うつ病物語 その22「状況は悪化の一途」

叱責される毎日

新年度に入り、私は管理職になって2年目となった。役員Aからの圧力は更に厳しくなっていた。最近は、毎日のように1時間から2時間に渡って、仕事の進め方について叱責を受けていた。

しかし、いくら怒られても、何が失敗だったかは何とか分かるのだが、次にどうすれば怒られないのか、具体的な対処方が見出せないでいた。(これもうつ症状のひとつだったと思う)

私が同じような失敗を繰り返し、役員Aが期待する動きを取れないため、いつも同じ話になり、正直うんざりしてしまっていたのだが、黙って聞いていると「お前はただ返事をしているだけで、分からないことを聞いてこないから、俺からの一方的な話になっている。今どういう状況なのか話してみろ」というので、現状を話し始めると「言い訳するな」「お前の考え方はおかしい」と全て遮られてしまい、話したいことの3割も伝えることは出来なかった。

そして「いいか、自分は病気なのだと病気に甘えるなよ。病気を治すのは自分の意志なんだからな」という言葉で締めくくられるのが最近のパターンだった。

この言葉は、病気になった自分を否定されたようで、ことさら深くえぐられた気持ちだった。こうした長時間に渡る叱責の後は、まともに仕事をすることが出来ず、2~3時間経ってようやく気持ちの整理がついてきて、少しずつ取り掛かるという感じだった(結果、残業や休日出勤が増えていった)。

最悪の職場慰労会

またこの頃、業務の区切りがついたことで職場の慰労会が企画された。言い出したのは役員Aで、その心配りはありがたいのだが、GW直前の日程を一方的に抑えての強制参加のような進め方で、課員一同は、その強引な展開に内心面白くなく、私達はその調整に苦心した。

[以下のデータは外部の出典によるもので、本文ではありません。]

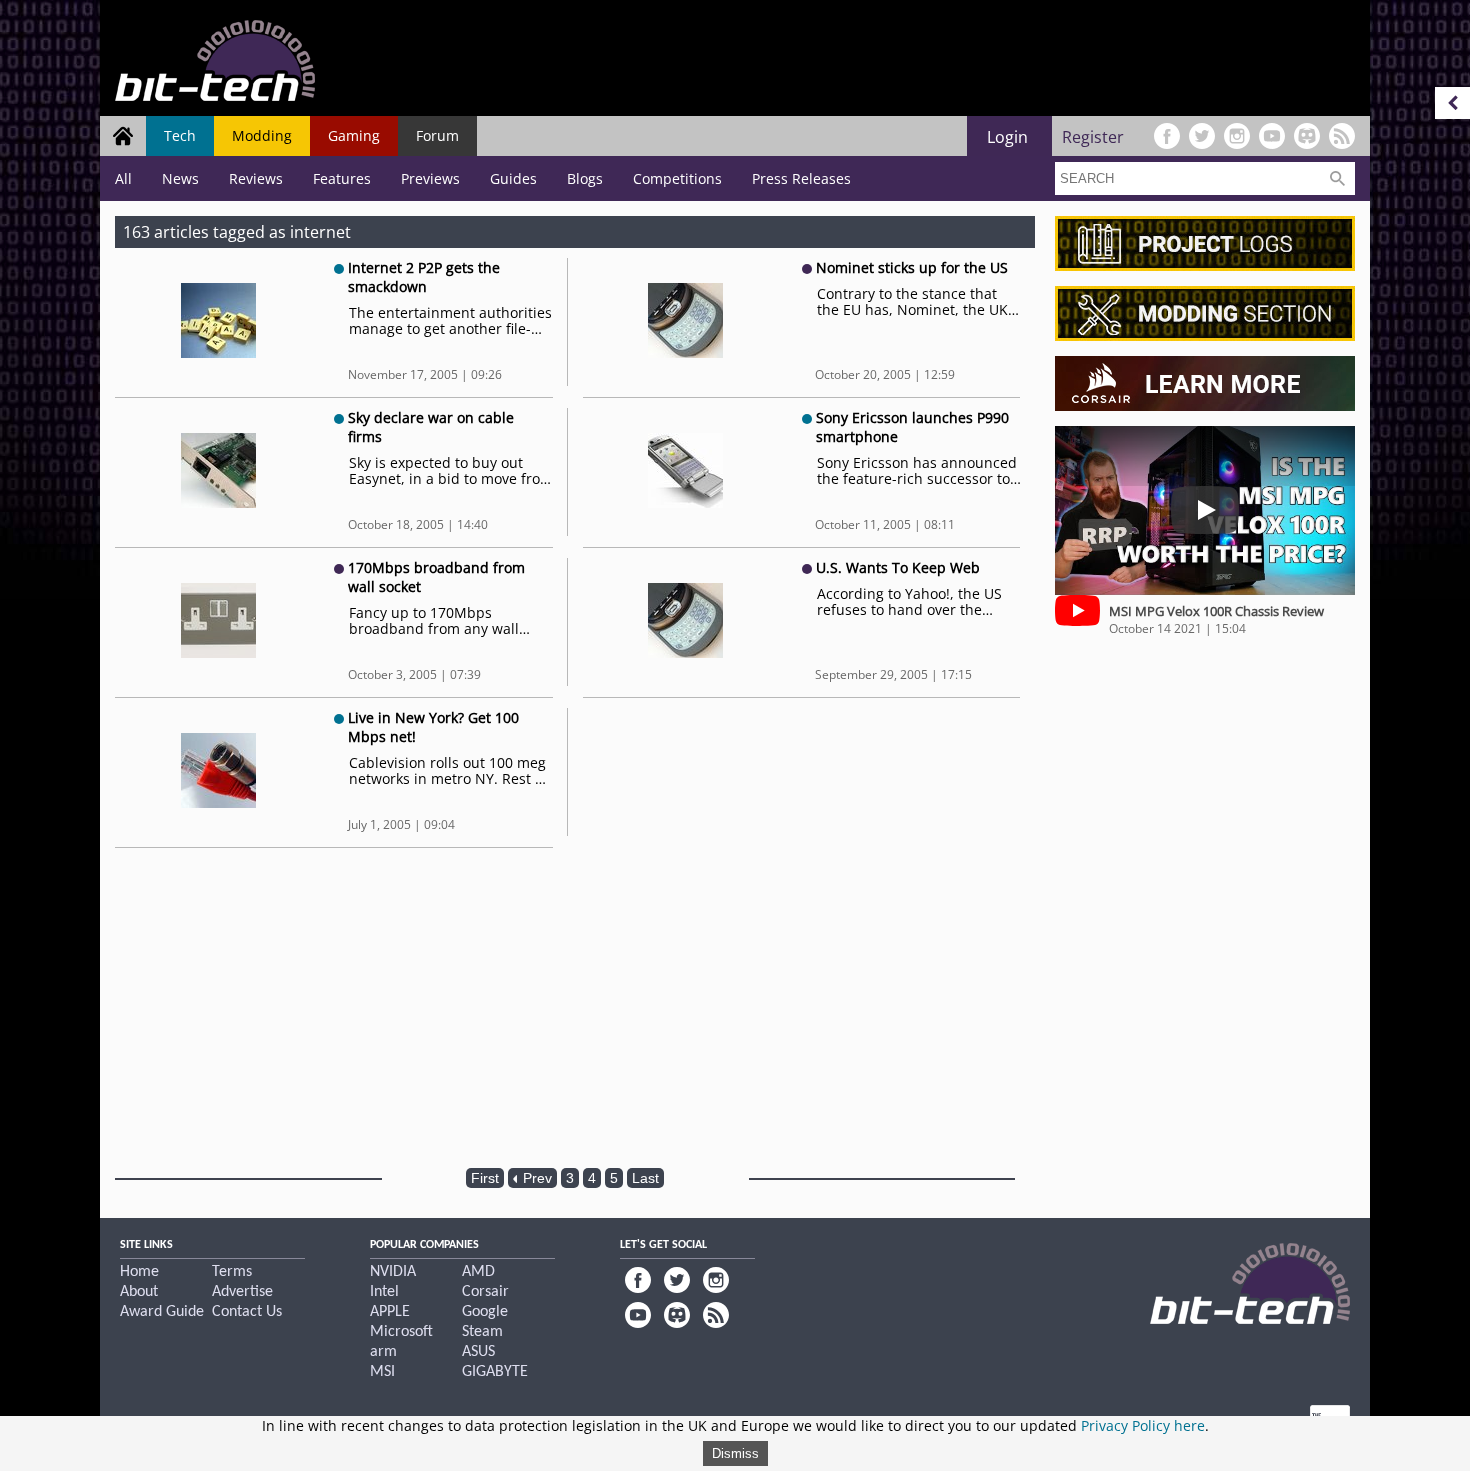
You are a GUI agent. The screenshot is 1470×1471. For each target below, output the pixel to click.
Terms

慰労会の席上でも、酒が入って独演会の様相を呈してからは、妻帯者である私ともう一人の課員の月の小遣い額をネタに、「夫に投資しないのは何も分かっていないダメ妻、離婚した方がいい」「こんな貧乏人が出世するわけがない」などと、とんでもない話題で場を凍り付かせ、後日、課員達からは最低の慰労会だったと文句を聞かされた。

役員Aは、職務上では先見性があって行動力も伴う能力の高い人物だと思うが、非常に独善的で、私をはじめとする他者に対して洗脳的な言動が前面に出るタイプだった。

私は、日々、役員Aに侵食されるような恐怖感に苛まれながら過ごし、心身は悪化していった。